Dans un paysage musical souvent saturé par l’artifice numérique, Henry Aberson impose une respiration nécessaire. Avec son dernier single, intitulé « Call », le batteur et producteur originaire de Tulsa confirme son statut d’orfèvre du rythme et de l’ambiance. Ce morceau n’est pas qu’une simple composition R&B ; c’est une immersion sensorielle dans ce que le Neo-Soul a de plus organique à offrir.
Dès les premières mesures, la signature d’Aberson frappe par sa précision chirurgicale, mais toujours habitée.
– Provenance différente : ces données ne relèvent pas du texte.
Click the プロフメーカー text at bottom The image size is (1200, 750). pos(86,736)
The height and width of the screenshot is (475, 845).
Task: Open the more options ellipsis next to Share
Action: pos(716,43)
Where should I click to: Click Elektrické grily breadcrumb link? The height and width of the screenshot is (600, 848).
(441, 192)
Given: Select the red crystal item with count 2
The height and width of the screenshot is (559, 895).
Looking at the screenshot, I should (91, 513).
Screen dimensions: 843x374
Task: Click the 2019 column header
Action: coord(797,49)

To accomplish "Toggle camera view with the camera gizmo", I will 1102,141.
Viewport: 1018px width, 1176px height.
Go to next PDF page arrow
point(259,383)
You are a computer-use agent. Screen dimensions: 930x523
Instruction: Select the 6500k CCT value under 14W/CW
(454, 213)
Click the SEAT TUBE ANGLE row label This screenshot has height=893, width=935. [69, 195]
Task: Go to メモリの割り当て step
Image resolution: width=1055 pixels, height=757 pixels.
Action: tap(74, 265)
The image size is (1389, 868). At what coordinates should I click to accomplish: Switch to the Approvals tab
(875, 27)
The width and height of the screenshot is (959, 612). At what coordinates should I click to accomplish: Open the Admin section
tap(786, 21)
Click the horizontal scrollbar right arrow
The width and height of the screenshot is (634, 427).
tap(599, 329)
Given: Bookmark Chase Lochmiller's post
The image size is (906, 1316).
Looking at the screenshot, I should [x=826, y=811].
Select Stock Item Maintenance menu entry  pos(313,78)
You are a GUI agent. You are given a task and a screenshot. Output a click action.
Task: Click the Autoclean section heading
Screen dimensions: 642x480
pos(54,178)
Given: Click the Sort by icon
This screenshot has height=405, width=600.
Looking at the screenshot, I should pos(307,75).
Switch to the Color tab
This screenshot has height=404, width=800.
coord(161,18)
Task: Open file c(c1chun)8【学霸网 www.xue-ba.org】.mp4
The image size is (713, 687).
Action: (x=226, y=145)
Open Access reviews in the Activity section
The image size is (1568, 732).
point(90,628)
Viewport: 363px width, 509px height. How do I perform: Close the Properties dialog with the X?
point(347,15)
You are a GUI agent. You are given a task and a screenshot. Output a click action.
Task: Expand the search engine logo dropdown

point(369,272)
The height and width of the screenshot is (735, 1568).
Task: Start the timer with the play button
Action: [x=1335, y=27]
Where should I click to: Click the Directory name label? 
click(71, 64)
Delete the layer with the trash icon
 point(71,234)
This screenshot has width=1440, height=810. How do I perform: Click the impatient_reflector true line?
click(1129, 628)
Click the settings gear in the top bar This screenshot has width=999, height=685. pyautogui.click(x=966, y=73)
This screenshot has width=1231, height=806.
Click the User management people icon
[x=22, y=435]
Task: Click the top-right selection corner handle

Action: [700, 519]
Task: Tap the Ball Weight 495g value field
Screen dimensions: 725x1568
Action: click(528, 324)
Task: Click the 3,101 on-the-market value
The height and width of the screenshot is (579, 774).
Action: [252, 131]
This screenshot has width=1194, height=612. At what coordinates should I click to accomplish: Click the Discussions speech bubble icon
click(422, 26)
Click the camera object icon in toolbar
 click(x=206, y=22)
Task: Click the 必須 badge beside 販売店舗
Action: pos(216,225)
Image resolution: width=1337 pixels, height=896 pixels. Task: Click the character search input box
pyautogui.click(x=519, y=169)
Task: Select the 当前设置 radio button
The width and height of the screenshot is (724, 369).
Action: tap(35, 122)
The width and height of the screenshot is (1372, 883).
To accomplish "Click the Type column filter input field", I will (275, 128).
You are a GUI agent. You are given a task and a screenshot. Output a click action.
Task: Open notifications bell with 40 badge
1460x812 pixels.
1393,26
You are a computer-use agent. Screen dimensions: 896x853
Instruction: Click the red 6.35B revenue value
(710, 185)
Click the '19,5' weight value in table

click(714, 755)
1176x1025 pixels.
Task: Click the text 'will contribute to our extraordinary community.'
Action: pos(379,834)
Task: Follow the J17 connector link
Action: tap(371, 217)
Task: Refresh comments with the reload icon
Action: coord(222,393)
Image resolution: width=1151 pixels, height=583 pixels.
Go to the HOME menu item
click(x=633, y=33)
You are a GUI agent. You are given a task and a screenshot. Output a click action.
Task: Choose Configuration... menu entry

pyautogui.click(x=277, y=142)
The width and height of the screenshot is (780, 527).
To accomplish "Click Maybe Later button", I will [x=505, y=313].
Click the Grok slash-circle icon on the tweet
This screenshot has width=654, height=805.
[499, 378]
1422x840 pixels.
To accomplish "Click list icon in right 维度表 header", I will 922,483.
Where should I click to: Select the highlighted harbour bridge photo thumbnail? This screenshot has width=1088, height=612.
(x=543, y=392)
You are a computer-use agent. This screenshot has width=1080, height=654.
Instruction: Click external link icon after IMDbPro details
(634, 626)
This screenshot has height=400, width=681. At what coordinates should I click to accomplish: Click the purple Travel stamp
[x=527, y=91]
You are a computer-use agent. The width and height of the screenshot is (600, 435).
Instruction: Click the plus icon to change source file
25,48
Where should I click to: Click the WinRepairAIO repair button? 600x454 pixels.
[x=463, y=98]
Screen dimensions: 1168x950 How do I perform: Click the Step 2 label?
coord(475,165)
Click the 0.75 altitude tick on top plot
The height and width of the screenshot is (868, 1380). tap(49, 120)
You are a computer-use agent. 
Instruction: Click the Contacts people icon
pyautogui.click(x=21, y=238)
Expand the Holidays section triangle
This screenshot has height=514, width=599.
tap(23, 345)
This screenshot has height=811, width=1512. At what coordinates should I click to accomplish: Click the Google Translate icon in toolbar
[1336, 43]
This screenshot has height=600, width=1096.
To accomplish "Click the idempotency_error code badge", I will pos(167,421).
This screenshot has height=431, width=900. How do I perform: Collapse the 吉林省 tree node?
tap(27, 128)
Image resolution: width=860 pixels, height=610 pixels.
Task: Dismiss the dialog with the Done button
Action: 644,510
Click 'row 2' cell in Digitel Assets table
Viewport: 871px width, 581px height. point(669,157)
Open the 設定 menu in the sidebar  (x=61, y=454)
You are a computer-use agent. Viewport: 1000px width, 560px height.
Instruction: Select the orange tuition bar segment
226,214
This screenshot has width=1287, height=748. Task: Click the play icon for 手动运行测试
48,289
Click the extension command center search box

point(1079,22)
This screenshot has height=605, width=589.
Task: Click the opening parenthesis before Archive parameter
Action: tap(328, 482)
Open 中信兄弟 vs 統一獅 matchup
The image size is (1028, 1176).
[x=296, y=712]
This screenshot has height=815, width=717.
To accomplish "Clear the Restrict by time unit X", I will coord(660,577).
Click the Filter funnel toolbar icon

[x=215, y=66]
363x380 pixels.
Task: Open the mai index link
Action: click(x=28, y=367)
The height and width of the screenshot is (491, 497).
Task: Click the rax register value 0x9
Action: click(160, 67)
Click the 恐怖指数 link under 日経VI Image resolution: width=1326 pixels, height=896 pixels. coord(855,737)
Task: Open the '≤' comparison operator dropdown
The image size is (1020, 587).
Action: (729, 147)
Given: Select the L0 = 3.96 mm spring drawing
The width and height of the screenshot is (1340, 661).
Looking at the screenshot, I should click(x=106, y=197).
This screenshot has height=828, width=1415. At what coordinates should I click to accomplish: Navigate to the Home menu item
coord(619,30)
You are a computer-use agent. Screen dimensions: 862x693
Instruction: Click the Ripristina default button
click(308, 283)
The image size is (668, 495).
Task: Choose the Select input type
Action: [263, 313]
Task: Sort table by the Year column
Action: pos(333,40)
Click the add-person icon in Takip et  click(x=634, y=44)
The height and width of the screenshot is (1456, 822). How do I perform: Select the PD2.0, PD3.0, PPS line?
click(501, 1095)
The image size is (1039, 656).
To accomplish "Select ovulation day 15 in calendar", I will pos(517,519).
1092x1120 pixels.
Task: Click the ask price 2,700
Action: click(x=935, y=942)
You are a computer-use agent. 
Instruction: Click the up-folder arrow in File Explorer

La batterie, feutrée et profonde, installe un groove hypnotique qui laisse tout l’espace nécessaire aux collaborations vocales de Derran Day et aux textures de piano de Korey Keys. Ensemble, ils tissent une toile sonore qui rappelle l’âge d’or du mouvement « Quiet Storm », évoquant la sensualité feutrée d’un Maxwell ou la sophistication harmonique de D’Angelo.
La force de « Call » réside dans sa capacité à paraître intemporel. On y ressent la chaleur de l’instrumentation réelle et la vulnérabilité d’une interprétation sincère. Aberson ne cherche pas l’efficacité immédiate du tube radio ; il privilégie la texture, le silence entre les notes et la progression émotionnelle. C’est une invitation au lâcher-prise, une bande-son idéale pour les heures bleues où le temps semble se suspendre.
En unifiant jazz, soul et une touche de modernité urbaine, Henry Aberson signe ici une pièce maîtresse de sa discographie. « Call » est plus qu’une chanson, c’est une promesse tenue : celle d’une musique qui a encore une âme.